L’ombre de la mort traverse le récit, mais il y a aussi un amour intense de la vie. Comment avez-vous trouvé cet équilibre narratif ?
Il était important pour moi d’écrire un roman lumineux, car le sujet est lourd. Assez rapidement, le lecteur rencontre le médecin qui annonce la reconstruction à venir. C’est donc la promesse d’un récit porté vers et par l’avenir. Par ailleurs, si le cœur du texte parle du corps menacé de mort, il y a comme vous le dites de l’humour, de l’amour, de la résistance, du plaisir. Enfin, le début et la fin du récit sont immergés dans la sensualité du corps : le corps désirant et désiré au début du roman et le corps qui danse à la fin. C’est la vie qui a le dernier mot.
Dans le livre, on sent une grande fascination pour les mots, la langue. Comment cette langue vous a-t-elle aidée à « rafouster », c’est-à-dire à résister, à reconstruire ?

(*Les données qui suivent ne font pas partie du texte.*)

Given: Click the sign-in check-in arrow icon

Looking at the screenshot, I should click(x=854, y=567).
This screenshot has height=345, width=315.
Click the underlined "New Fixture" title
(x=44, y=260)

Le désir de créer, chez moi, est un désir pour la langue. C’est autant un désir d’écrivaine qu’un désir de lectrice. Voilà pourquoi Genevièy est une grande lectrice durant sa maladie. L’alitement créer l’occasion de lire, relire, repenser aux lectures vécues. Les mots sont une résistance, ils l’« arriment », comme dirait Marion Muller-Colard (L’Ordre des choses, récit sur la fin de vie d’un père frappé d’un AVC). M. Muller-Colard dit aussi : « C’est une sorcellerie qui aura guidé toute ta vie : qu’on te donne le bon mot et la mâchoire du malheur se desserre. » Je trouve très juste cette définition du pouvoir de la littérature. Dans Une écorchure, rafouster, c’est ce « bon mot », du moins je l’espère : c’est un verbe d’une immense vitalité que je dépose aux pieds du lecteur ou de la lectrice. Pour qu’il l’accompagne et l’aide à résister le jour où il le faudra, car nous sommes tous traversés par des épreuves, quelles qu’elles soient.

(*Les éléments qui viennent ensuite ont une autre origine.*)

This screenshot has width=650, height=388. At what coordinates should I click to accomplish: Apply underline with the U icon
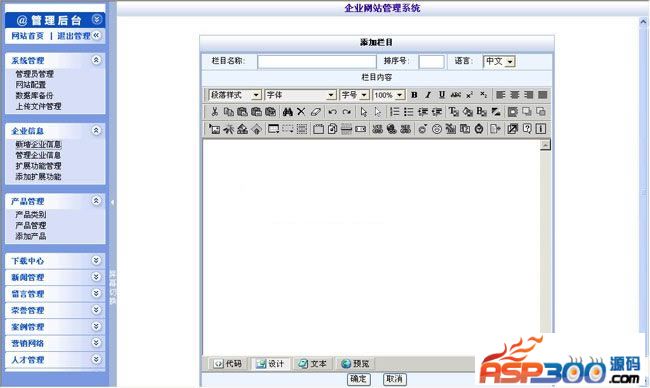coord(442,95)
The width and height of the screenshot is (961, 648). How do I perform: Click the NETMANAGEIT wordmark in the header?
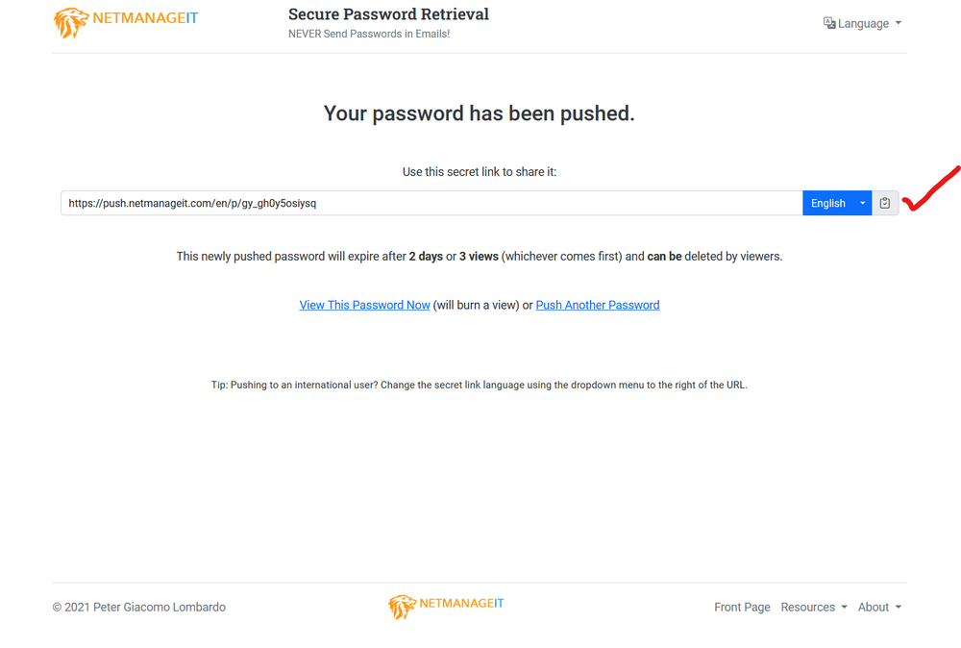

Parlez-nous des coulisses, à quel moment du processus, avez-vous su que l’histoire « tenait », et qu’elle avait le potentiel de devenir ce qu’elle est aujourd’hui ?
L’histoire a tenu à partir du moment où j’ai trouvé la narratrice, celle qui s’adresse à Genevièy par le tutoiement. Ce tutoiement me permettait aussi d’intégrer le lecteur ou la lectrice tout en le/la tenant à distance. Grammaticalement, on se sent impliqué, et pourtant ce n’est pas à nous que la narratrice s’adresse. Cela permet une lecture à distance, loin du pathos. Cette adresse à la deuxième personne du singulier, c’était la dernière étape du processus d’écriture. Elle permet de faire un pont entre le personnage et le lecteur/la lectrice, de l’inviter à un voyage singulier, dont on sort indemne mais, je l’espère, positivement changé.